PAGE:

>> BEGIN

Our 2013 capital expenditures budget is subject to various factors, including
market conditions, oil field services and equipment availability, commodity
prices and drilling results. The following table summarizes our 2013 capital
expenditures budget and our actual capital expenditures, including accruals, for
the three months ended March 31, 2013:
                                                               Three Months Ended
                                                                 March 31, 2013
                                              2013 Budget            Actual
Operated drilling and completion costs       $       600.0    $             210.5
Non-operated drilling and completion costs           140.0                   38.5
   Total drilling and completion costs       $       740.0    $             249.0

Salt water disposal wells and facilities     $        23.0    $               5.2
Leasehold acquisitions                                12.0                    1.9
   Total capital expenditures                $       775.0    $             256.1

Asset retirement obligations                 $           -    $               0.5
Capitalized interest                                     -                    8.5

Total capitalized costs                      $       775.0    $             265.1

During the three months ended March 31, 2013, we incurred capital expenditures of $256.1 million related to our oil field operations. We continue to operate seven drilling rigs and are experiencing efficiency gains in drilling days, where we are now averaging approximately 20 days to drill wells and run and cement production liners. The costs associated with wells in progress increased by approximately $46.0 million from December 31, 2012 to March 31, 2013 as a result of scheduling our drilling rigs on four well pads during the winter months, combined with our completion schedule that was designed for anticipated inclement winter weather. In addition, we incurred pre-drill costs, such as site preparation, infrastructure, and began pre-setting surface casing, during the first quarter of 2013 related to wells that will be drilled during the remaining quarters of 2013. By setting surface casing with workover rigs, we can reduce the number of drilling days needed by our rigs. As we exit the winter months and experience improved weather conditions, we will re-engage our second completion crew, which will work down the number of wells waiting on completion.

>> END

SUPPLIED DATA:

>> BEGIN

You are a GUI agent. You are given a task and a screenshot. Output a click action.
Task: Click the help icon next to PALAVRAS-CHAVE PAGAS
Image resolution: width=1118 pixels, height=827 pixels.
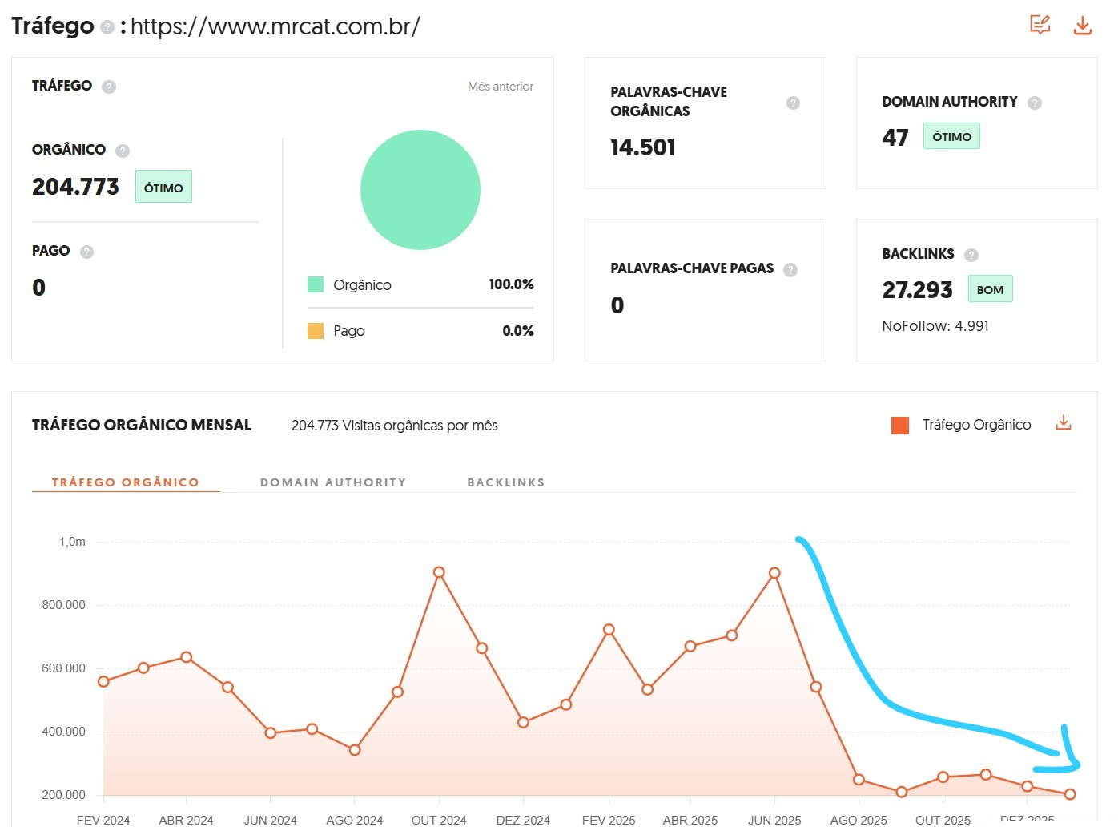[790, 269]
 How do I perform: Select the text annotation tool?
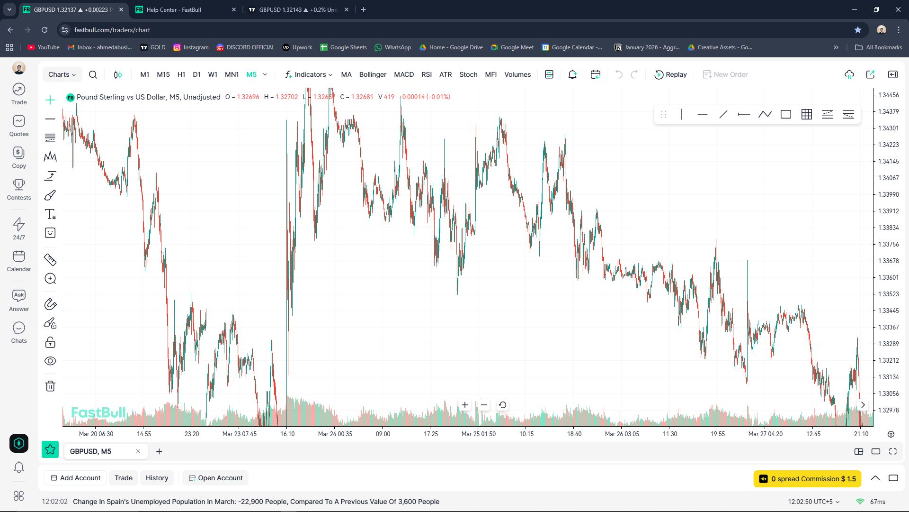pyautogui.click(x=50, y=214)
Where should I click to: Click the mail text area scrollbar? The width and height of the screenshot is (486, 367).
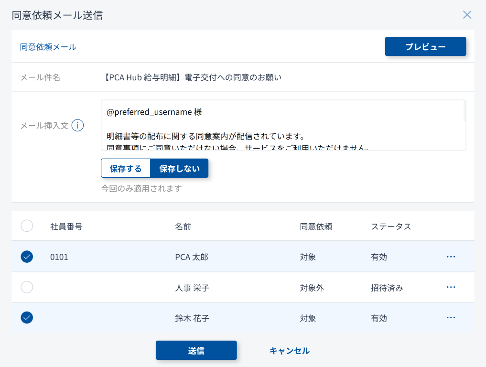pos(464,112)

>> END

WHAT IS REQUIRED: Extend the capital expenditures discussion, starting after its final sentence about re-engaging the second completion crew.

OUTPUT FOR THIS TASK:
As a result of operating a seventh rig longer than expected and efficiency gains in the field, as discussed above under "Operation Update", we are currently ahead of the drilling pace set forth in our full-year capital expenditures guidance. We intend to release one drilling rig in the second quarter 2013. As we move through 2013, we will continue to monitor the timing of our drilling and completion activities and, if necessary, we will adjust our plans accordingly based on crude oil pricing and service costs. We have a staggered rig termination schedule with multiple rigs terminating in 2013, allowing for an adjustment to our rig count to align with our cash flow and capital expenditure projections.

Average well costs continue to decline as the Williston Basin has experienced a significant increase in third party oil field services over the past year. As a result, as well as due to our gained efficiencies discussed above, our completed well costs have trended downward from approximately $11 million at year-end 2012 to approximately $10.5 million in the first quarter of 2013, We expect these costs to trend even lower as we move through 2013 as a result of additional cost savings achieved during the first quarter of 2013.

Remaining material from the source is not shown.